Taking each line of the records in turn, count those containing "screenshot" and report only the number.

START Extracted data

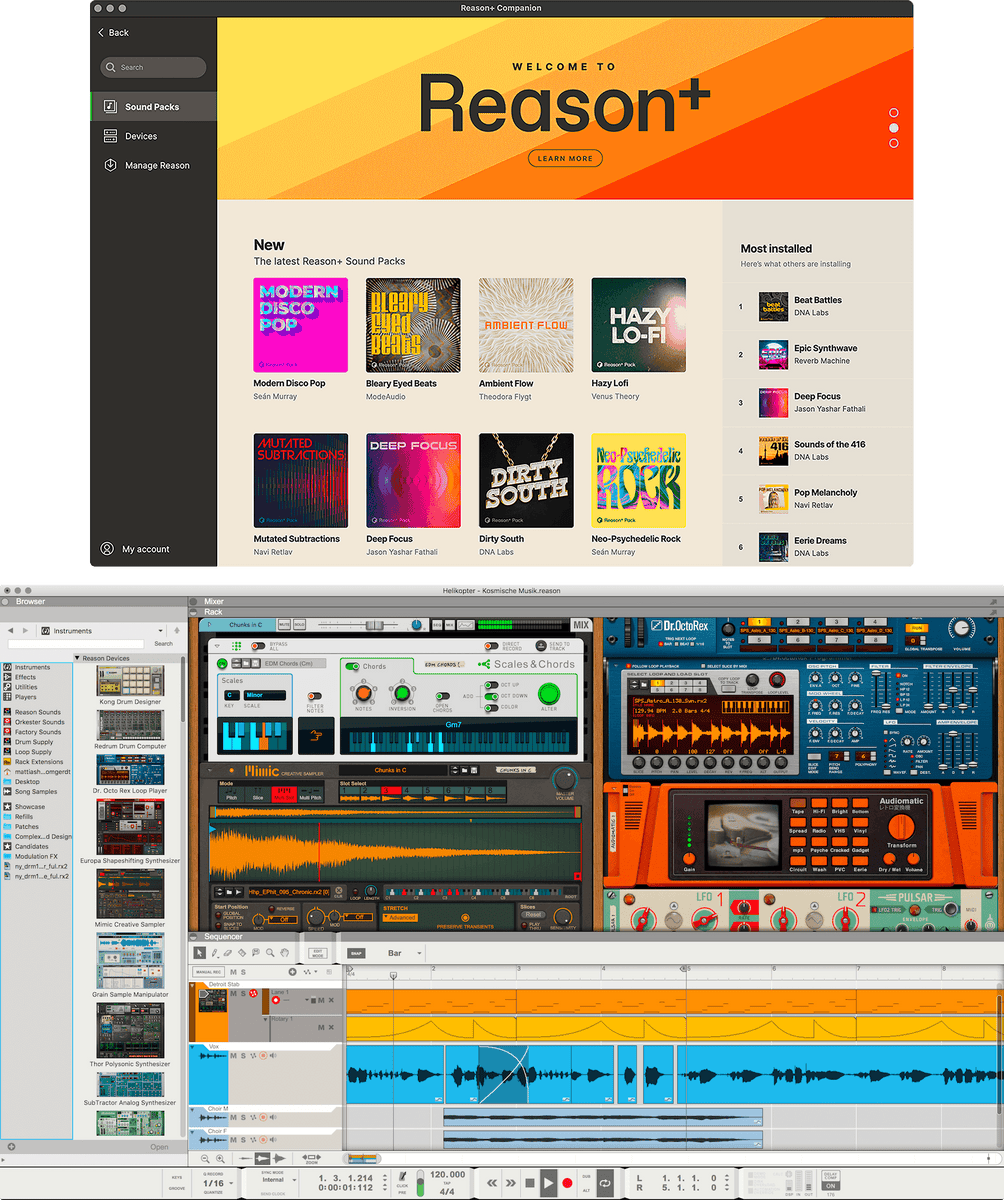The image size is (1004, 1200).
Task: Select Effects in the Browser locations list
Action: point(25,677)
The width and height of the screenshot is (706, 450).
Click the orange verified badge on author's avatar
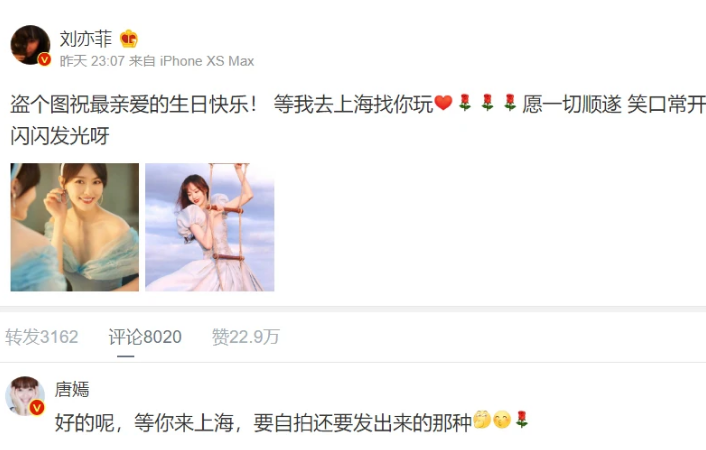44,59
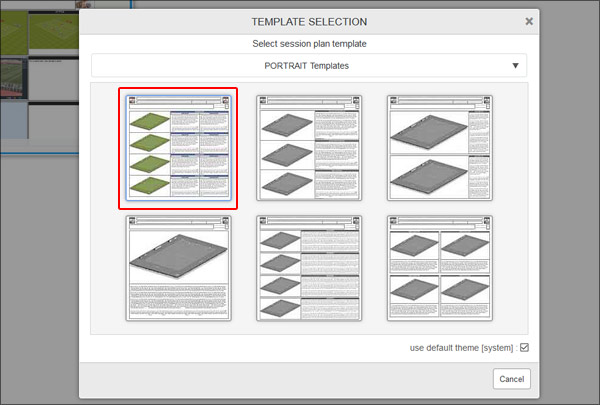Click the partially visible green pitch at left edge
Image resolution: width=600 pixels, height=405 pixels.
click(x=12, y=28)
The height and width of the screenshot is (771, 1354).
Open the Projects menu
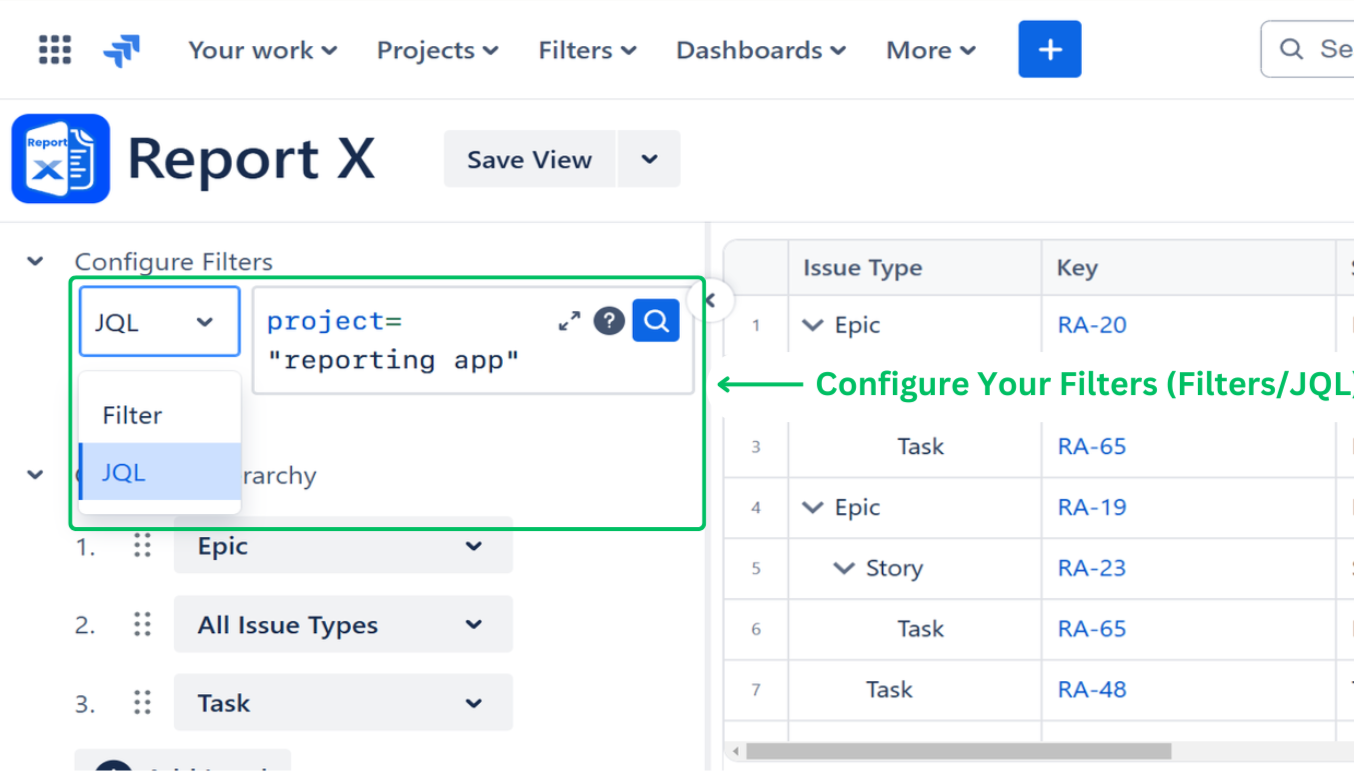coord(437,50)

END Extracted data
START Extracted data

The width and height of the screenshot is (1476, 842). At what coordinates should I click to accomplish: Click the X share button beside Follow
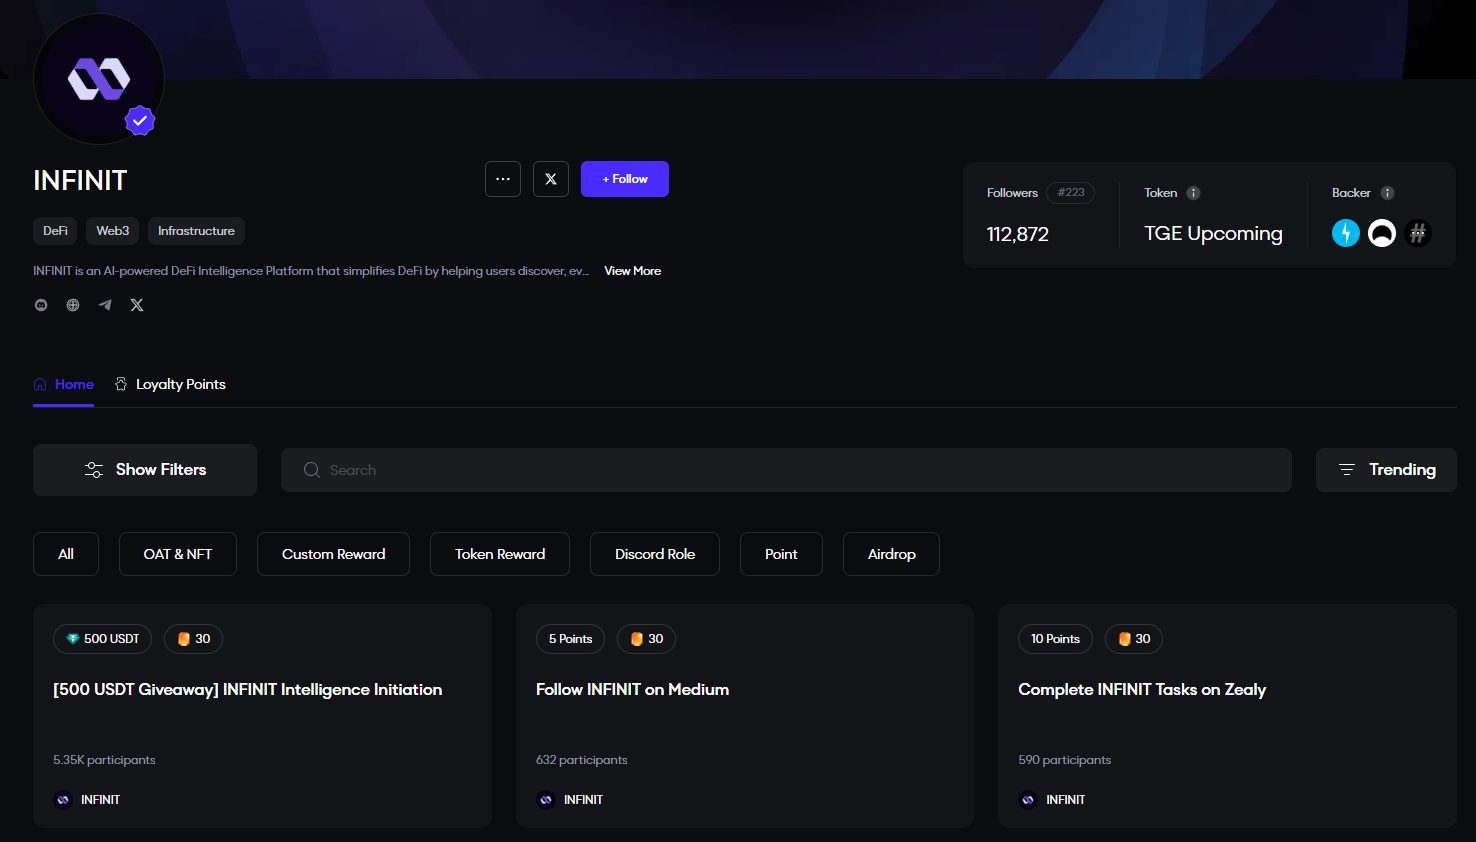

END Extracted data

> **Solved exercise**:
3